Their work ethic, toughness, production and leadership make this NCAA Tournament bid just as special as last year’s, when Seth Allen and Zach LeDay wrapped up their wonderful careers.

“It means a lot,” Bibbs admitted of the NCAA Tournament bid. “That’s kind of the reason why I came. Obviously, I knew where Virginia Tech was and how they finished, but I wanted to be a part of rebuilding the program. I’m happy to do it with him [pointing at Wilson], and I’m happy we’re going back to his home place. Hopefully, we can make a run for it.”

Tech takes on a Crimson Tide team that features Collin Sexton, a potential top-five NBA Draft pick. The Tide went 19-15 this season, including two wins in the SEC Tournament that probably led to them receiving an at-large bid.

The Hokies enter the tournament on the heels of two straight losses – a defeat to Miami in the regular-season finale and an excruciating loss to Notre Dame in the ACC Tournament in which the Hokies let a 21-point, second-half lead slip away.

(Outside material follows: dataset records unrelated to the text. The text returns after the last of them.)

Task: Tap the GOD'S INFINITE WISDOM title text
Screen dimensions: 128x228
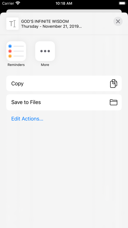Action: pos(45,21)
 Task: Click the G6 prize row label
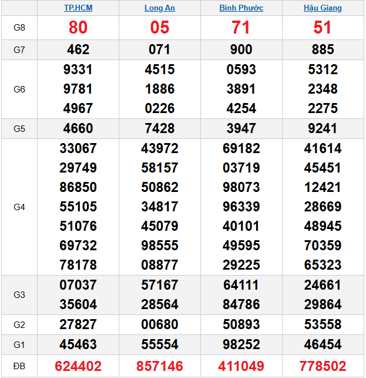coord(19,89)
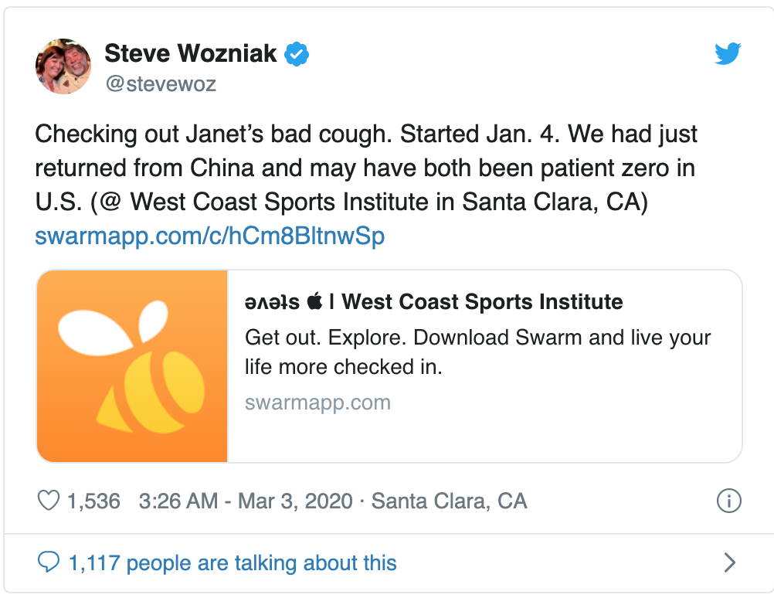Viewport: 774px width, 598px height.
Task: Click the blue speech bubble reply icon
Action: [x=49, y=562]

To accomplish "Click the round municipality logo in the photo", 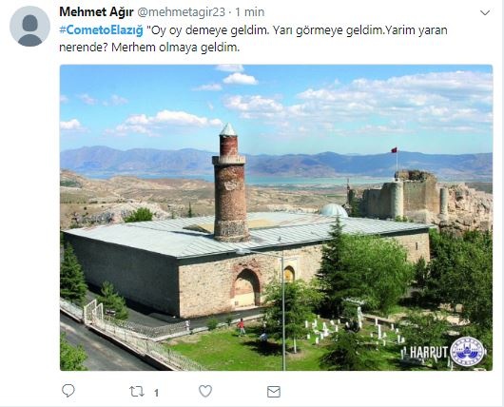I will tap(468, 352).
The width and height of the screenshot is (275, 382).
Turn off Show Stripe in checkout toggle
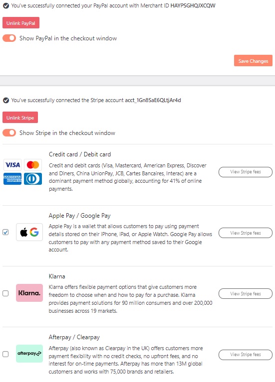(9, 133)
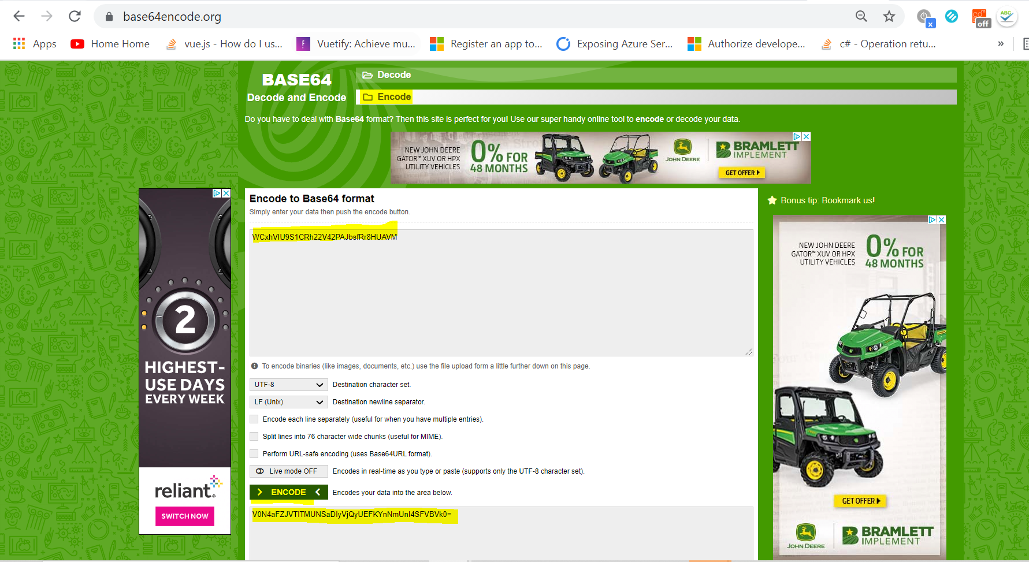Click the zoom magnifier icon in address bar

(x=861, y=16)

Tech’s coaches and players spent a painful four days reflecting on that game, while also wondering about their NCAA Tournament situation. Now, they know – and they cannot wait to get back on the court.

“For sure,” Wilson said. “The way we finished that game wasn’t how we wanted to by any means. But that’s something where we now go into the NCAA Tournament and say, ‘Hey, the worst has kind of happened.’ … Now we can forget about it and start on a new season. Everyone’s been itching to get back out there.”

“I think it’s valuable now how we lost to Notre Dame,” Williams said. “You’d rather have that happen in the conference tournament than in the NCAA Tournament. If that hardens you, or that’s a lesson that you can grow from and it helps you advance in the NCAA Tournament, then it was worth it. If you don’t, then it wasn’t worth it.

“I like our group. I think, if you study the numbers of what has transpired, I think there has been some really historical things happen this year.”

There could be more. Tech last won an NCAA Tournament game in 2007. It last won two NCAA Tournament games in 1967.

So rest assured, the opportunities are there – and Tech’s two senior leaders are appreciative of them, especially after last-place finishes to start their careers.

“You come in to a team where they finished in last place – and in my case, they finished in last place again,” Wilson said. “You want to take it to the highest show in college basketball, which is the NCAA Tournament. That’s what you come to Virginia Tech for.

“It’s different than the Dukes and the UNCs, where they’re routinely in the NCAA Tournament just because they’re good. They’re talented. But when you come to a place like Virginia Tech that finishes last, that’s what you work for – to get to this moment.”

For Wilson and Bibbs, the moment starts in earnest Thursday night in Pittsburgh.

It’s quite simply the perfect place for them – and this program – to return to the dance floor yet again.